FBI Director Christopher Wray (from left), CIA Director Gina Haspel, Director of National Intelligence Dan Coats and Lt. Gen. Robert Ashley, director of the Defense Intelligence Agency, arrive to testify before the Senate intelligence committee on Capitol Hill on Tuesday.
Saul Loeb
/
AFP/Getty Images
FBI Director Christopher Wray (from left), CIA Director Gina Haspel, Director of National Intelligence Dan Coats and Lt. Gen. Robert Ashley, director of the Defense Intelligence Agency, arrive to testify before the Senate intelligence committee on Capitol Hill on Tuesday.

Updated at 12:22 p.m. ET

President Trump governs despite what his national security advisers tell him, and he doesn't care who knows it.

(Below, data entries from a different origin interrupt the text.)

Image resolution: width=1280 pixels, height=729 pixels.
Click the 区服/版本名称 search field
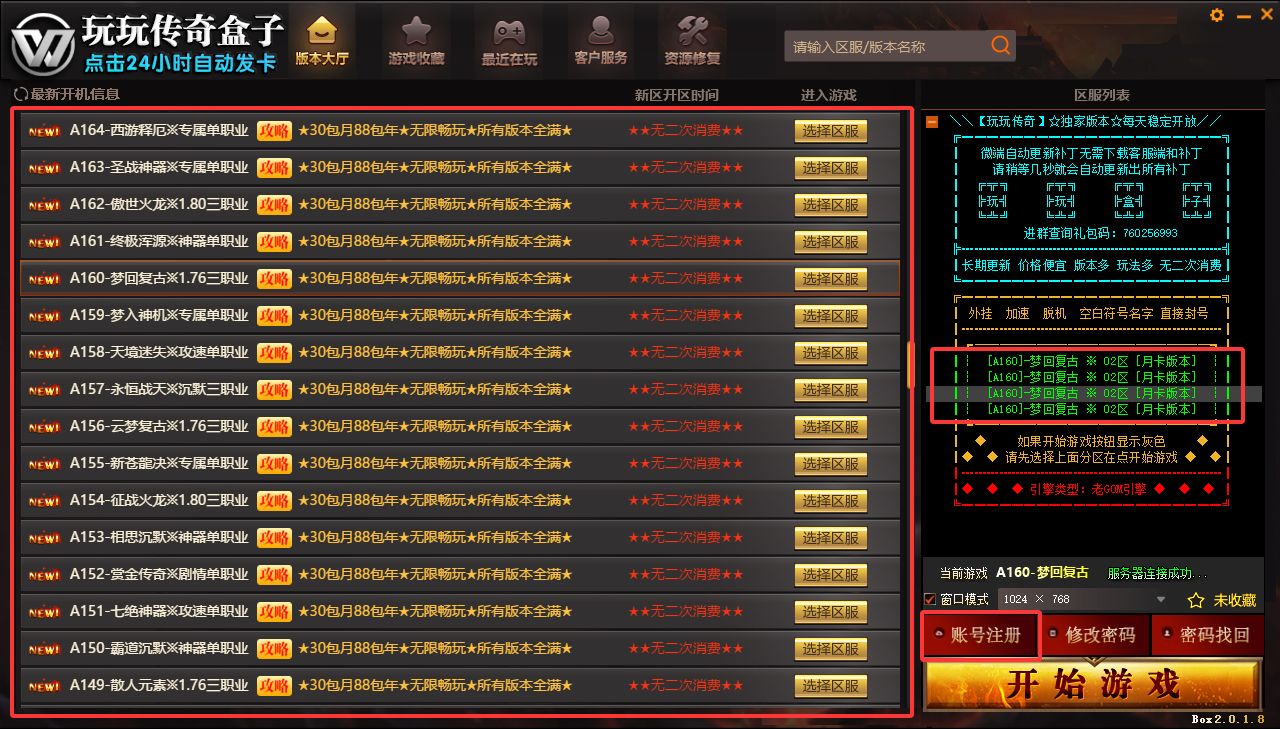pyautogui.click(x=885, y=46)
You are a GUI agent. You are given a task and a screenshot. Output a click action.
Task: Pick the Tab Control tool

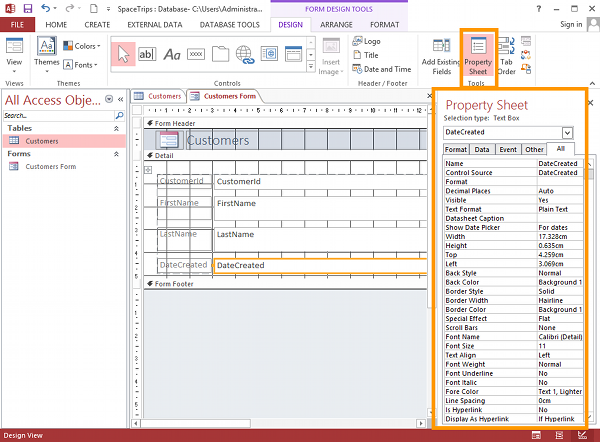[x=220, y=54]
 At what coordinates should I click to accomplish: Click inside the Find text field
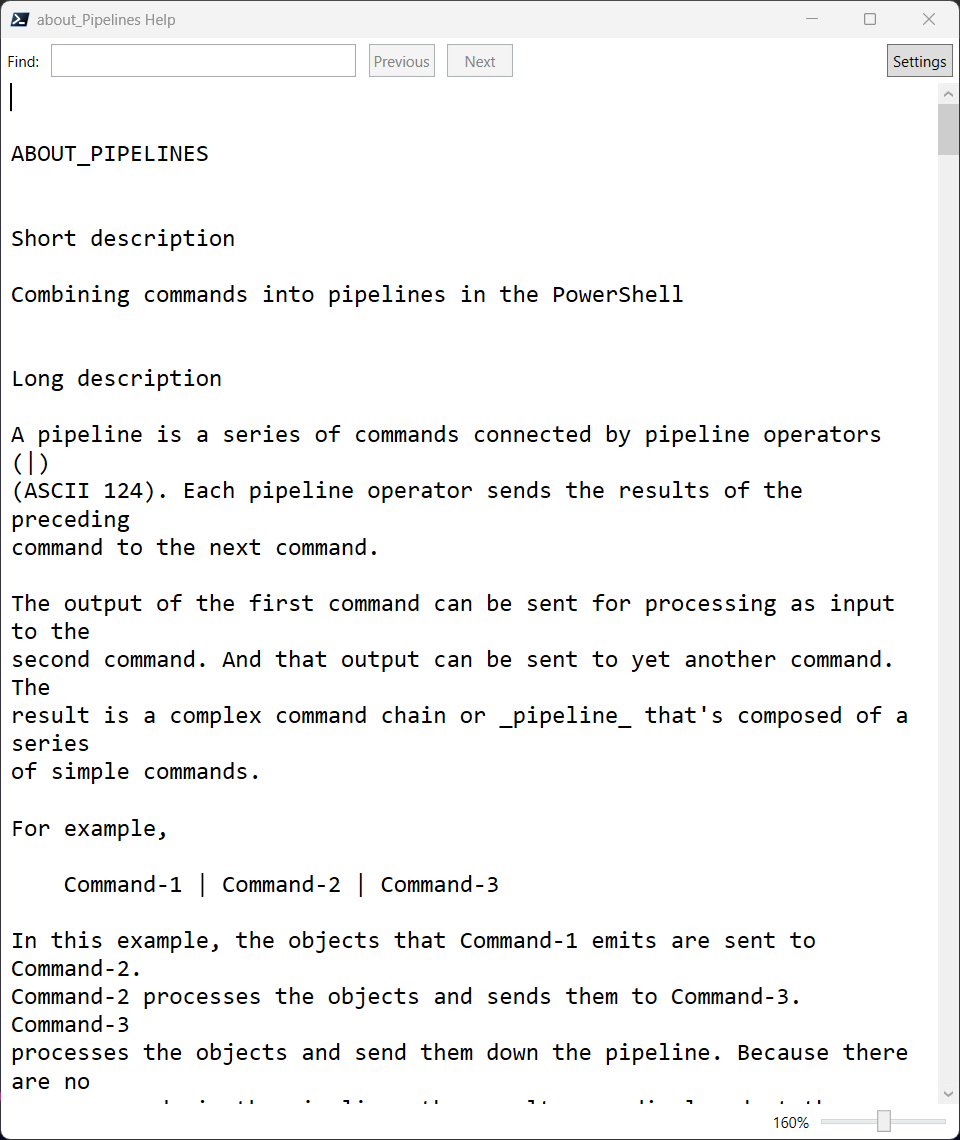tap(203, 61)
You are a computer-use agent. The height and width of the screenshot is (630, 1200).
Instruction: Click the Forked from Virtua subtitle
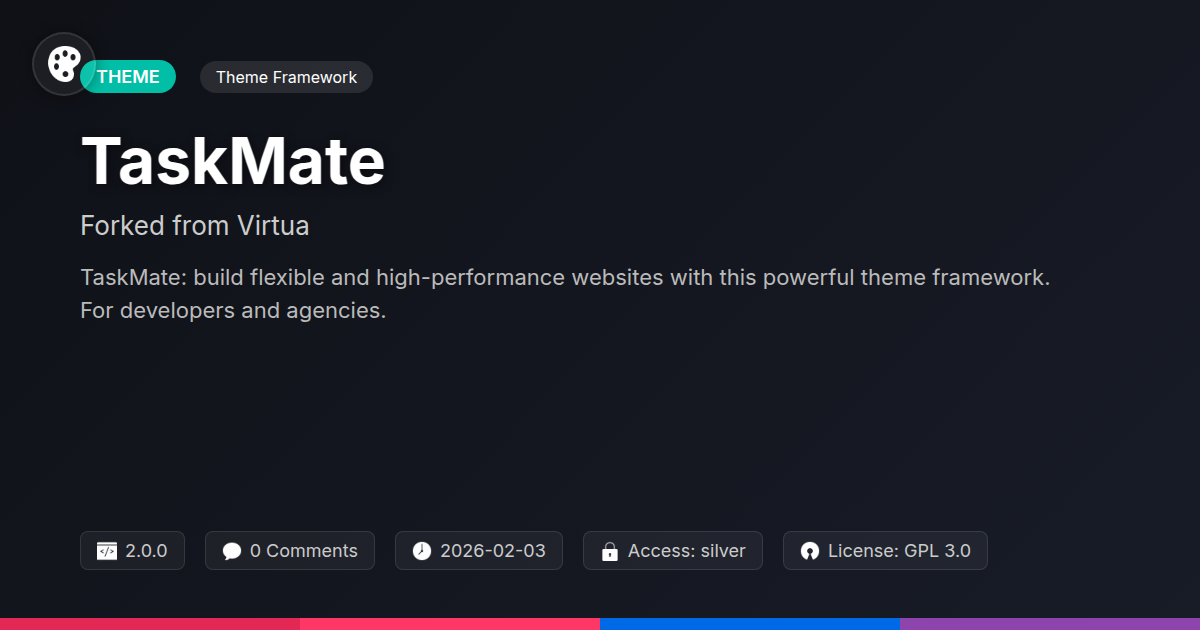tap(195, 226)
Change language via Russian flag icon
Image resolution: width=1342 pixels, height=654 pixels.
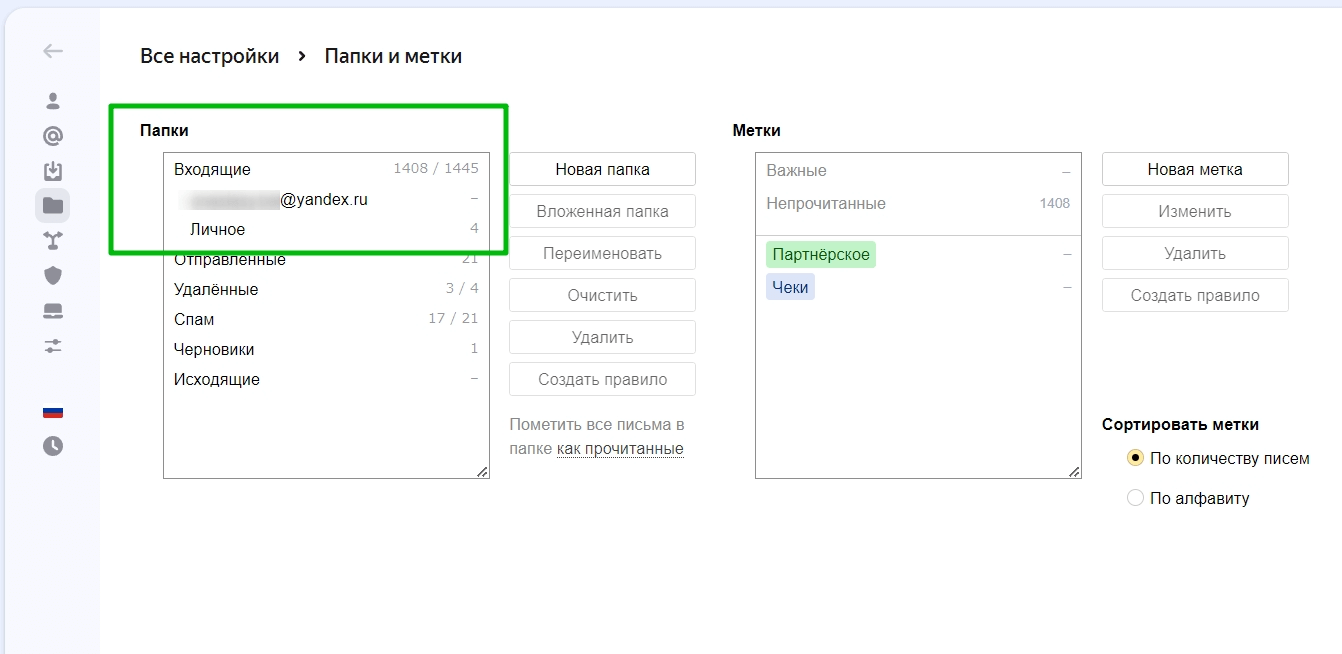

Trump on Wednesday rejected testimony by his top intelligence chiefs in which they said that, among other things, Iran is still technically complying with the terms of the nuclear agreement from which he withdrew the United States.

Comments like that by CIA Director Gina Haspel are "naive," and she and the other spy bosses are too "passive," the president tweeted Wednesday morning. Haspel and the other heads of the spy services "should go back to school!" he wrote.

Haspel also said Iran's leadership is assessing whether it should continue to abide by the nuclear agreement — "we do see them debating among themselves as they've failed to realize the economic benefits they hoped for from the deal."

She appeared with other top intelligence community leaders before the Senate intelligence committee on Tuesday.

Trump's response on Wednesday followed a number of contradictions between the assessments of the national security establishment and the policies laid down by the White House.

  • The Pentagon urged a longer commitment to the war in Syria in view of continued security threats from the Islamic State. Trump says that the terror group is defeated and that American forces would be pulling out. Director of National Intelligence Dan Coats said Tuesday that ISIS "will continue to be a threat to the United States."
  • Coats said the intelligence community does not believe that North Korean leader Kim Jong Un will ever surrender his nuclear weapons because he sees them as essential to the survival of his regime. Nonetheless, the White House is negotiating another summit with Kim with the aim of "total denuclearization," as the president says.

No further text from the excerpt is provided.